Currently, Air Arabia boasts the largest number of aircraft, with a fleet of 58. The biggest part of its fleet consists of 52 Airbus A320ceos and six Airbus A321neo aircraft, as per Air Arabia data.
flynas currently operates a total of 37 all-Airbus manufactured aircraft, as per Planespotters.net data. Presently, Oman-based lowcoster, Salam Air, utilizes six Airbus A320neo aircraft, as per Salam Air data. Jeddah-based flyadeal operates 13 Airbus A320 family aircraft, 11 are Airbus A320-200 and two are newly-delivered Airbus A320neo aircraft.
The only air carrier in the Gulf that is currently operating an all-Boeing fleet is flydubai. Planespotters.net data shows that the lowcoster has a total of 53 Boeing 737 family aircraft. The largest part of the airline’s fleet consists of 36 Boeing 787-800s. Additionally, the carrier operates 14 Boeing 737 MAX 8s and three Boeing 737 MAX 9s.
If we take a look at future plans for low-cost airlines in the Gulf, Saudi Arabia and the United Arab Emirates could be a driving force to further accelerate the growth rate of LCC fleet growth, despite the ongoing COVID-19 pandemic.
According to flynas, the airline will continue to grow and invest. A recent agreement has been made with Airbus to purchase 120 new A320neo aircraft at a value of $8.6 billion. flyadeal plans to take delivery of an additional 28 Airbus A320neo aircraft until 2024. Air Arabia has 120 Airbus A320 family aircraft on order, which will start to arrive in 2024. However, flydubai is currently awaiting delivery of 11 Boeing 737 MAX 8s, which should arrive by the end of 2021.

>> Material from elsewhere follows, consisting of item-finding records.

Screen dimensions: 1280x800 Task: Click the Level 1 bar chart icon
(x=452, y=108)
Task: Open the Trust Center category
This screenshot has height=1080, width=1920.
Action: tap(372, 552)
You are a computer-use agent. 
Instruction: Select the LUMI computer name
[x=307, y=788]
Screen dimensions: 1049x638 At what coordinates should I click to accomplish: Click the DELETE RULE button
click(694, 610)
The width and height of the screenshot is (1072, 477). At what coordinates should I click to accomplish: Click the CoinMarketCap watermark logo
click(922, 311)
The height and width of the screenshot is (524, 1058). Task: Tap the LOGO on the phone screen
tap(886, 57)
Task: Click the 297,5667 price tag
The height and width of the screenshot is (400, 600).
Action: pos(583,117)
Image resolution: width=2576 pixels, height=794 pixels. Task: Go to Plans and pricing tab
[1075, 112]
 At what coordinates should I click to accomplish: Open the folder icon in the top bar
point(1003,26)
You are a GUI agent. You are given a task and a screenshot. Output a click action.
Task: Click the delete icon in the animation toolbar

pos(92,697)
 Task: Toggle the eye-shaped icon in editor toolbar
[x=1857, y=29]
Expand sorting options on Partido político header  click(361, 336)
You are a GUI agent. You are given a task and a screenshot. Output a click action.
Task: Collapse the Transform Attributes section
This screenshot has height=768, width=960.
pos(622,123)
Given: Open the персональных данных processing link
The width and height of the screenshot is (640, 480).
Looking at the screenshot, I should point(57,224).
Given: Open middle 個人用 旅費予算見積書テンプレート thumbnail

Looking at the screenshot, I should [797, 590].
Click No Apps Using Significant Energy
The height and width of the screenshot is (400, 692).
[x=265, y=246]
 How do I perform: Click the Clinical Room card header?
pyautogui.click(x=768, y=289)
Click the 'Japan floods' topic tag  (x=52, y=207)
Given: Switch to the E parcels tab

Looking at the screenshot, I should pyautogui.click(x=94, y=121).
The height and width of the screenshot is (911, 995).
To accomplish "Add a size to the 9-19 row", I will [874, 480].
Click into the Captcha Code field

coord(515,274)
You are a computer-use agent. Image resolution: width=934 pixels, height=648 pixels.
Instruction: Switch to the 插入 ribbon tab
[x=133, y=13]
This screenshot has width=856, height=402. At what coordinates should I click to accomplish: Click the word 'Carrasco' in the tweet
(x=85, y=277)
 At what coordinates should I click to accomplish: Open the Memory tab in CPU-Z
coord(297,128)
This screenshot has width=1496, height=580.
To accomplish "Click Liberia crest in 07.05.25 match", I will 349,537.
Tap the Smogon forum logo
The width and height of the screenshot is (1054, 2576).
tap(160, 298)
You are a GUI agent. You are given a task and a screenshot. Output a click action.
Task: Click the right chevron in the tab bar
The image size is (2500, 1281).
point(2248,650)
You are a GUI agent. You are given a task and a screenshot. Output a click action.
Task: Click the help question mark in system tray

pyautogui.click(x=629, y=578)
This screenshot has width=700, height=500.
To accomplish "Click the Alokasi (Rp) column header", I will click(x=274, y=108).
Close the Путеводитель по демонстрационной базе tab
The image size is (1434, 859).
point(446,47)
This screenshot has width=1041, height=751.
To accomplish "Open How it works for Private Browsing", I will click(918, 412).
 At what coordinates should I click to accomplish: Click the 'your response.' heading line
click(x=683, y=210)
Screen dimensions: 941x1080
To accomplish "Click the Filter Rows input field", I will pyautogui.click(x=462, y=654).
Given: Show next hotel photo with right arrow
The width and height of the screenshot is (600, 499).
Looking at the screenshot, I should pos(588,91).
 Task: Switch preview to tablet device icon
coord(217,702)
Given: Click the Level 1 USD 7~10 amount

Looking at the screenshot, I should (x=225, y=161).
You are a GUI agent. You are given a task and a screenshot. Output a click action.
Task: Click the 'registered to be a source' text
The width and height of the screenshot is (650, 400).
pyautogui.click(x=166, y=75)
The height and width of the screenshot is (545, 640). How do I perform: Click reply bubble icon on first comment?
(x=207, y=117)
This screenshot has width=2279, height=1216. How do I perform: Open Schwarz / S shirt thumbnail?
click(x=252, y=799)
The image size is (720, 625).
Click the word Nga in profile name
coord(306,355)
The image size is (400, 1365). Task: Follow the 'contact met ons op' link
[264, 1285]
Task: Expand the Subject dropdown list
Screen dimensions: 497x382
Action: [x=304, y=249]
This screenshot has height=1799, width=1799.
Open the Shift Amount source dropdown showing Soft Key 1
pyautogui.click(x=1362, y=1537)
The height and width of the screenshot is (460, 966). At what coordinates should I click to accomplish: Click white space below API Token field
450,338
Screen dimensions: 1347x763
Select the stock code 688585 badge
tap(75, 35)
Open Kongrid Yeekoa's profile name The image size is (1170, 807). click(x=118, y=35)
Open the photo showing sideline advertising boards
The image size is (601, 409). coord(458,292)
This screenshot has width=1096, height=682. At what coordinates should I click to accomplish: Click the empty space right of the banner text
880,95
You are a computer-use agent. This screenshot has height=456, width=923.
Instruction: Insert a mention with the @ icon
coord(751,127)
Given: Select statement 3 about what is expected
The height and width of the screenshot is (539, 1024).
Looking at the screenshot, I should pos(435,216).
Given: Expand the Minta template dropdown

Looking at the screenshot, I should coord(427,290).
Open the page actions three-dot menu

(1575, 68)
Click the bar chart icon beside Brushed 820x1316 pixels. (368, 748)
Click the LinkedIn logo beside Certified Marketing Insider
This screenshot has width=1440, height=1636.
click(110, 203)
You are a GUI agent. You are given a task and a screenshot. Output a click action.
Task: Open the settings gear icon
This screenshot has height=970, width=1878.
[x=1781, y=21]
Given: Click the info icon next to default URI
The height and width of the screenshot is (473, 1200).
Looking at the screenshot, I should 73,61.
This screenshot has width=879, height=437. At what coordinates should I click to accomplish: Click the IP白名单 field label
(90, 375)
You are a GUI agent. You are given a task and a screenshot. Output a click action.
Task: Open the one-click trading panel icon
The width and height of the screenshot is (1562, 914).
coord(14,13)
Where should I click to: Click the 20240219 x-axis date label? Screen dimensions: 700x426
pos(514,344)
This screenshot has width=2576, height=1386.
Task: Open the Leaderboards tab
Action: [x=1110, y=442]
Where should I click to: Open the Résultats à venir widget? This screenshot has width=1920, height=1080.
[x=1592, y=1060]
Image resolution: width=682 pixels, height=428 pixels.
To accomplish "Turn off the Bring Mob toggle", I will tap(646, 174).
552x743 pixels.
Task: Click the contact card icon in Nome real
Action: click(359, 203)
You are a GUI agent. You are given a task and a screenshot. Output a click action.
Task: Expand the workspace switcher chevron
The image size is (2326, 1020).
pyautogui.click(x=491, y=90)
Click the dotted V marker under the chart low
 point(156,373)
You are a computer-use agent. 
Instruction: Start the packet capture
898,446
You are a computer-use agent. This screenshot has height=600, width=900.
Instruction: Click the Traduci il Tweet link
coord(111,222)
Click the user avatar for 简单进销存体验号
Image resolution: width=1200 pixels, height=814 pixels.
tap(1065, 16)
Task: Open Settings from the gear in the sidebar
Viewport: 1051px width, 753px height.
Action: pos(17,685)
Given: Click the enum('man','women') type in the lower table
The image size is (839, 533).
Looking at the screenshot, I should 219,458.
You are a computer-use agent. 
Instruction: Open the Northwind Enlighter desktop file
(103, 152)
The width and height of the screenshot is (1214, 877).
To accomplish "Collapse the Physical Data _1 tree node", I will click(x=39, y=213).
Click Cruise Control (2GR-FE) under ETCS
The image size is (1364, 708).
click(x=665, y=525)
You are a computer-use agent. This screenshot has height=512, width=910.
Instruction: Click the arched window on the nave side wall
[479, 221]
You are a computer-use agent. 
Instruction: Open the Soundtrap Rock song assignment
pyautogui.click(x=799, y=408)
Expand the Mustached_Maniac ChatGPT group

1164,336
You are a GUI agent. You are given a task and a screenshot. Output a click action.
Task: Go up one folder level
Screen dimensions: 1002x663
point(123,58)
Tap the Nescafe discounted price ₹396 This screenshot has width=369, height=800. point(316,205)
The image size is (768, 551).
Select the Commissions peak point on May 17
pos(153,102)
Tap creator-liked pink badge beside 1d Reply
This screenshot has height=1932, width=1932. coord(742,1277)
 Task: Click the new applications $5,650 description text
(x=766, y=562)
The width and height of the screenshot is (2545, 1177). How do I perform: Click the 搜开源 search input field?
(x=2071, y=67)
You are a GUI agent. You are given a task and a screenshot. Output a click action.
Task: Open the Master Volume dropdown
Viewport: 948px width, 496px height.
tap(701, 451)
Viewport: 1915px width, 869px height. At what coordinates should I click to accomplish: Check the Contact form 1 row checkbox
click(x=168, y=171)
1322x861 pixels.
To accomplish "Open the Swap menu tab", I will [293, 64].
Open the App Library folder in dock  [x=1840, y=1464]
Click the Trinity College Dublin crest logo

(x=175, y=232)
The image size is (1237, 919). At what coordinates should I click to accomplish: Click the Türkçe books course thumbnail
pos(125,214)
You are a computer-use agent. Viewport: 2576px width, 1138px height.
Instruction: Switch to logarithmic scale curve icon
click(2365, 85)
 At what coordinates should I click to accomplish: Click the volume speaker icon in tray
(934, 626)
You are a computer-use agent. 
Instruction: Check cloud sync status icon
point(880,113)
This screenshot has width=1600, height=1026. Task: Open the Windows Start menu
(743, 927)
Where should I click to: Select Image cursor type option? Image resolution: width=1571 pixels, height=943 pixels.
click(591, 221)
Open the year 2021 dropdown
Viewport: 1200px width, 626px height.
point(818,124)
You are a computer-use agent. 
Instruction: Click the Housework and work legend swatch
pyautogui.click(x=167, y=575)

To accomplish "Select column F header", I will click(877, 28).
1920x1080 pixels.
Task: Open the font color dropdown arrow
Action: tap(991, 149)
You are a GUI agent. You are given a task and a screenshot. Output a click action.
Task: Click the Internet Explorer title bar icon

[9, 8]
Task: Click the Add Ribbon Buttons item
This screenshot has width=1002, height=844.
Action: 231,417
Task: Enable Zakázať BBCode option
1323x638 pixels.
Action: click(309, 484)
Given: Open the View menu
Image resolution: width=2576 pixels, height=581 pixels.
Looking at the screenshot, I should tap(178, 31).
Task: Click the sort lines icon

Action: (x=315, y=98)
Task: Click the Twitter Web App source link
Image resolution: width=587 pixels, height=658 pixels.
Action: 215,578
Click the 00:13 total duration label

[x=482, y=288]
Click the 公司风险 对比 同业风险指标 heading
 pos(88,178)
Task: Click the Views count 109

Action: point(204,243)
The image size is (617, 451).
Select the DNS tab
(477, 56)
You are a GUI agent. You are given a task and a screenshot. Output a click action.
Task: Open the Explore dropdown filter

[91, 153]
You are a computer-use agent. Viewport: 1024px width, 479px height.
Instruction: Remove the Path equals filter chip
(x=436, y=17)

Over the last two decades, LCC growth in the Gulf region has been accelerated. During this time, some of the region’s low-cost carriers have managed to achieve significant gains.
Until recent years, Gulf LCCs were a dominating power in a region that had an undemonstrated LCC market. However, at the height of the COVID-19 pandemic, European rivals established a new subsidiary in the region, which created some competition.
On January 15, 2021, Wizz Air launched its first flight to Athens, Greece from its new subsidiary Wizz Air Abu Dhabi, based in the United Arab Emirates. Flight WAZ7007 marked the beginning of commercial passenger operations from its latest homebase at Abu Dhabi International Airport (AUH).
Earlier, in 2019, Wizz Air’s Chief Executive Officer, József Váradi said: “Wizz Air Abu Dhabi will be an incremental path of growth for Wizz Air, built on our successful ultra-low-cost business model, bringing affordable travel to ever more customers. We believe the new airline has the potential to be a significant player in the region.”
Wizz Air is a recognisable brand name from Central and Eastern Europe where the carrier is mostly based. It is one of the few low-cost carriers from Europe that fly to the United Arab Emirates. Thus, competition is rather scarce.
“The intention and the purpose of coming to Abu Dhabi is to stimulate the market place. Abu Dhabi is hugely underpenetrated with regard to low-cost flying,” Varadi told Nasdaq in an interview in 2019.
However, for the Gulf’s low-cost airlines, Wizz’s presence in the region may just pose a significant threat. The Budapest-based air carrier offers low prices and is a strong contender in a relatively empty market.
GlobalData, a leading data and analytics company, reported: “This recent development reinforces the necessity for low-cost competition, and the airline will support the stimulation of leisure demand to the UAE during and post-COVID-19.”
Gus Gardner, Travel and Tourism Analyst at GlobalData, commented: “Wizz Air’s launch will certainly disrupt the market, offering competitive fares and opening up underserved destinations that could bear fruit for the airline. Abu Dhabi has long been a market dominated by full-service carriers, with Etihad Airways being the largest player. Low-cost competition has been limited to inbound airlines, often only serving one city pair, and the market has been in desperate need of low-cost disruption.”